Ira had learned that, in every Jew, there is a little rabbi within, and that while it is easy to passively follow the rabbi, there are times when we must strive to work harder. We must draw out the rabbi from within us and, in doing so, keep our individual and communal spirituality alive. It was times like these that could bring out the best in us.
The more he thought about it, especially in the larger picture of history, the rabbi within has served the Jewish people well. As a source of spiritual epiphany, it had inspired Abraham to smash idols, Moses to lead the Exodus, and even his late friend, Pinchas Berg, to lead their synagogue as an inspiring gabbai at services.
What Ira now understood was that the rabbi within had enabled the Jewish people to grow the Talmud from the Babylonian exile, to rejuvenate after the Holocaust, and to transition from an age of priests and sacrifices to one of rabbis and Torah study. The rabbi within all of us can transport our Jewish community and people, in any setting, from one era to the next.
This story was based upon an actual event. Only the names were changed.
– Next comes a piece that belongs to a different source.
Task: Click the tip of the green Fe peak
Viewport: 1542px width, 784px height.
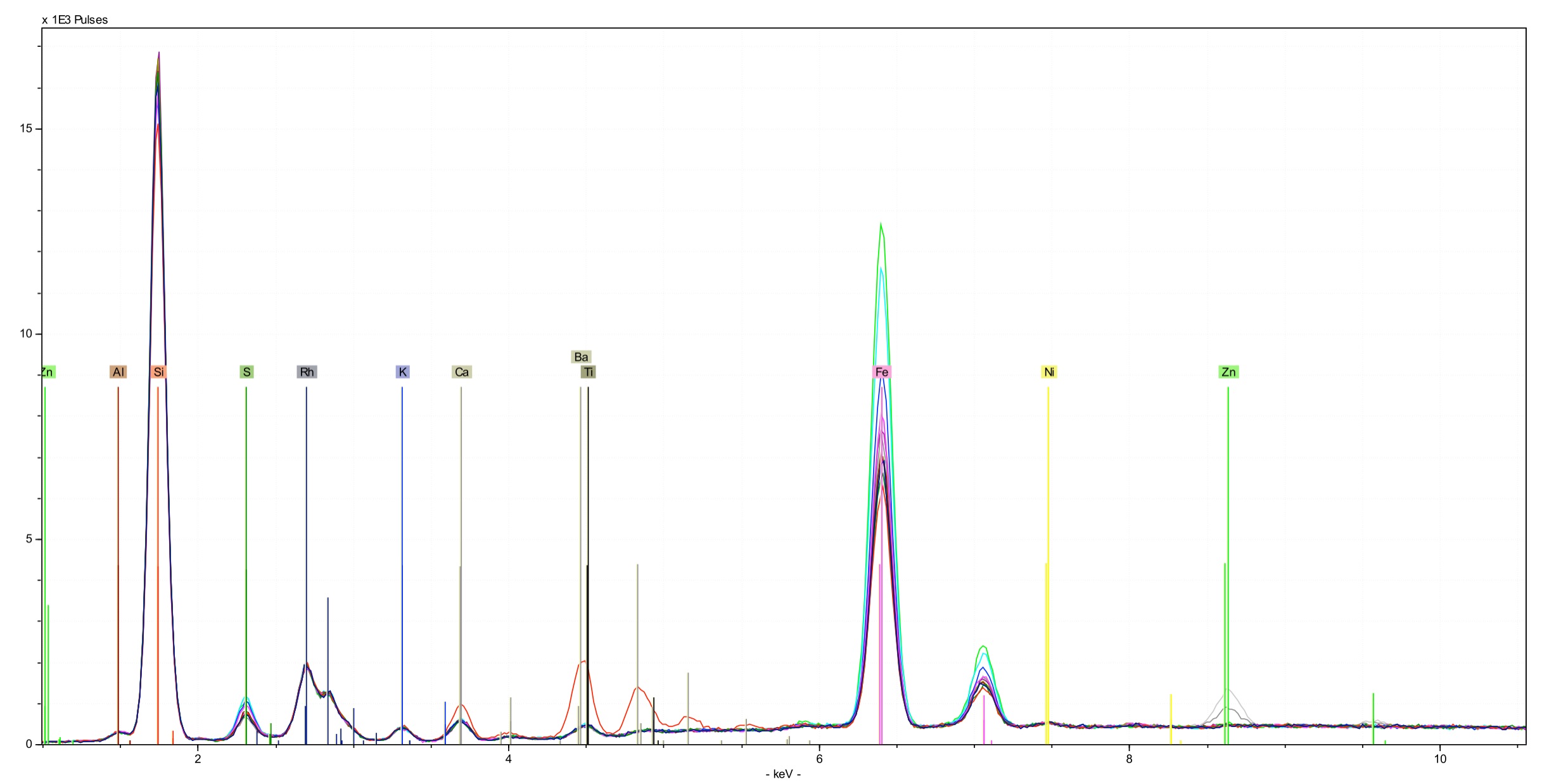Action: click(x=881, y=224)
The above story illustrates several points about the Jewish experience and how it applies to our transition in rabbinical leadership. As opposed to many other religions, Judaism has dispensed with the role of the priest as an intermediary between man and Hashem. The rabbi is a teacher, first and foremost, from whom we are expected to learn the ways of Jewish living. The rabbi can guide us through the important traditions and ceremonies gracefully.
Among the members of the B’nai Jacob Ritual Committee are persons who have been pivotal in helping to meet the individual needs of CBJ’s members. While we search for the right rabbi to succeed Rabbi Brown, our team has all reached for the rabbi within us, in order to fulfill the ongoing needs of the B’nai Jacob community. Collectively, our committee members present an awesome array of abilities and skill: davening any and all services, Torah reading, Haphtarah reading, leading Divrei Torah discussions and giving sermons. As we reach for the rabbi within, we will continue to assist with any and all life events: births, deaths, shivahs, bar/bat mitzvah, weddings, and so on.
My father belonged to four shules in Scranton. The members carried out all rabbinical functions at two of those shules. On rare occasions, the complexities required the assistance of an ordained Rabbi from outside their own shule. All of the members of those two shules without a rabbi worked together to make sure their community’s needs were met. That is our Jewish tradition.
Speaking for myself, Joe Silberman, Eric Miller, Sandy Stone, Stephen Corbman, Joel and Judy Eisner, and our President, Mark Snow, we will individually reach for inner rabbi, and collaboratively continue to provide for the spiritual needs of our members both during and after this transition to a new rabbi.